Time to beef up my geek street cred: I’ve finally watched the Caprica pilot! It’s out on DVD first, before it will be aired leading the rest of the series in 2010. By the way, don’t watch the “Exclusive Clip” on Amazon, somehow they managed to find the most boring 3 minutes of the film and put it out there as promo material.
The Good
Despite its slow, deliberate pacing the movie was compelling. The actors, cinematography, dialogue – everything was done very nicely and competently. Caprica takes place about 60 years before the extinction of humankind, and we finally get a peek into the larger history that lead up to the holocaust. Apart from the fact that we get another set of tales from the BSG universe, Caprica interestingly also depicts a society very much like our own and offers a glimpse at some of the problems we may face in the next few decades. Wrapped inside a SciFi opera we witness the birth of the first true AI, which is always cool.
The Not-So-Good
I loved the fact that Caprican society is technologically pretty much like ours (maybe 10 years ahead at most and except for the space travel thing) and as such we get to see many familiar gadgets in a slightly different format. However, at times the producers and set designers took the easy way out. I know, it’s so geeky of me, but: was it really necessary to have them use actual USB ports and other gadgets that are so specific to Earth? That was just not believable.

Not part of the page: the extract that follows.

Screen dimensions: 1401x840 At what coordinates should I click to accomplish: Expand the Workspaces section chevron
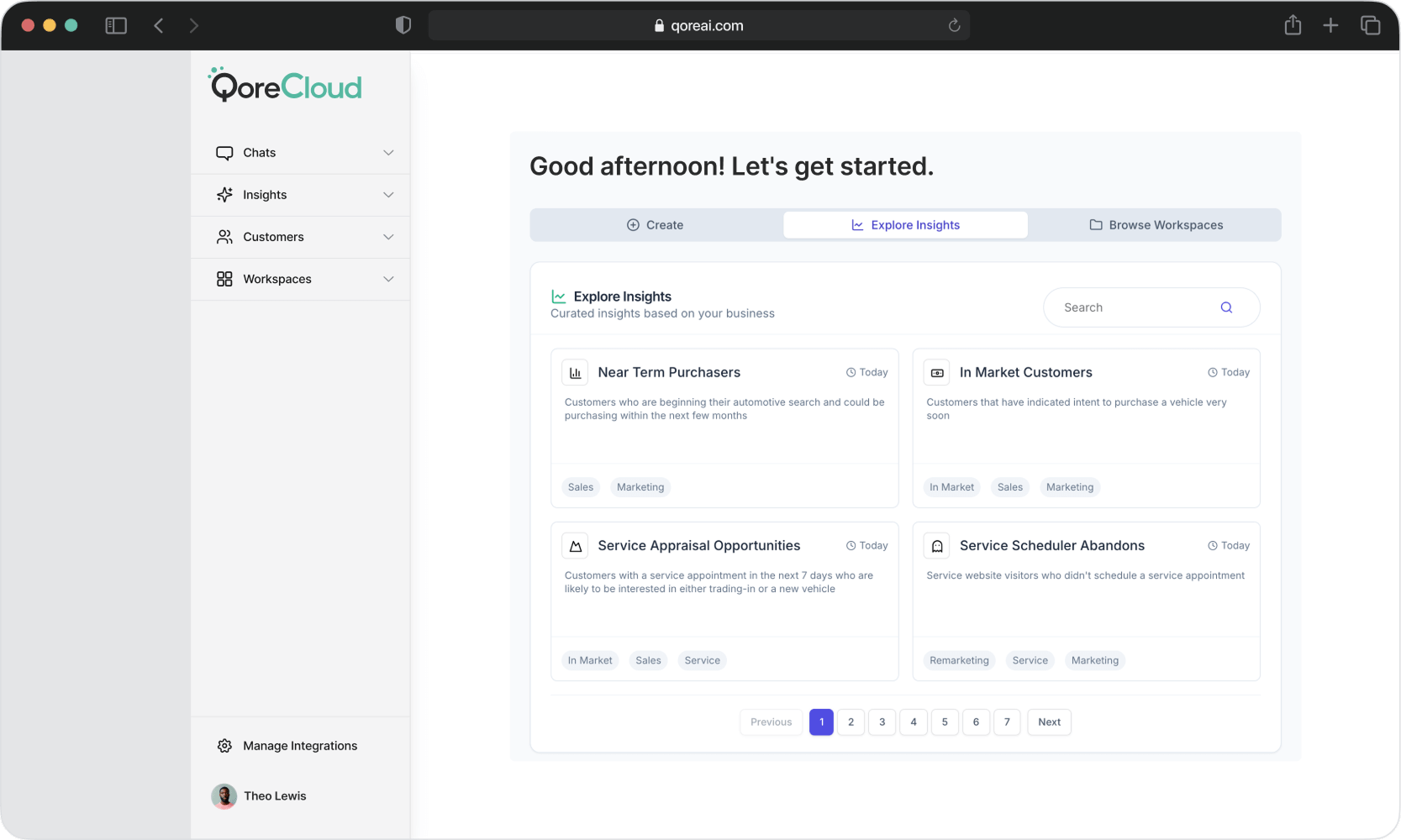(388, 279)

Another point: Some of the special effects were really bad, for example the robot fight at the end looked like it was screen-captured off an outdated FPS with very unconvincing graphics.
Downright Ugly
It annoys me that people in the movies never back up their hard drives. It’s a dramatic plot device, but it’s also really unrealistic that computer systems of the future can somehow just move and not copy data. In Caprica, it doesn’t occur to Greystone to make a frakking backup of the hard drive where his dead daughter’s brain is stored! It’s like he’s doing it to squeeze some drama out of the very predictable event when the only copy gets destroyed during an experiment
Yawn. Not good.
Next: The religious angle has already been annoying me to no end in BSG, and the finale made it worse because it first verified the Cylons’ absurd belief system, and then hammered it into the viewers’ brains with a blunt instrument, just to make sure. Somehow they took it to a whole new level of badness in Caprica, because pretty much everything the characters do is somehow connected to religion. From the traditional hell-like V-Club at the opening (very American: sex, drugs and violence are apparently all the same thing), to the extremist suicide bombing at the center of the story, down to the very end when Adama and Greystone have their tired discussion about the divinity of the human soul. Like BSG, Caprica fails to acknowledge the existence of any kind of morality independent of a very literal concept of God(s). Double Yawn.
Now, buy it
Despite all that, I enjoyed Caprica. It’s captivating and nicely paced, with at times stunning imagery. With the imminent cancellation of Dollhouse and Terminator SCC, I look forward to a new series about artificial intelligence and trans-humanism.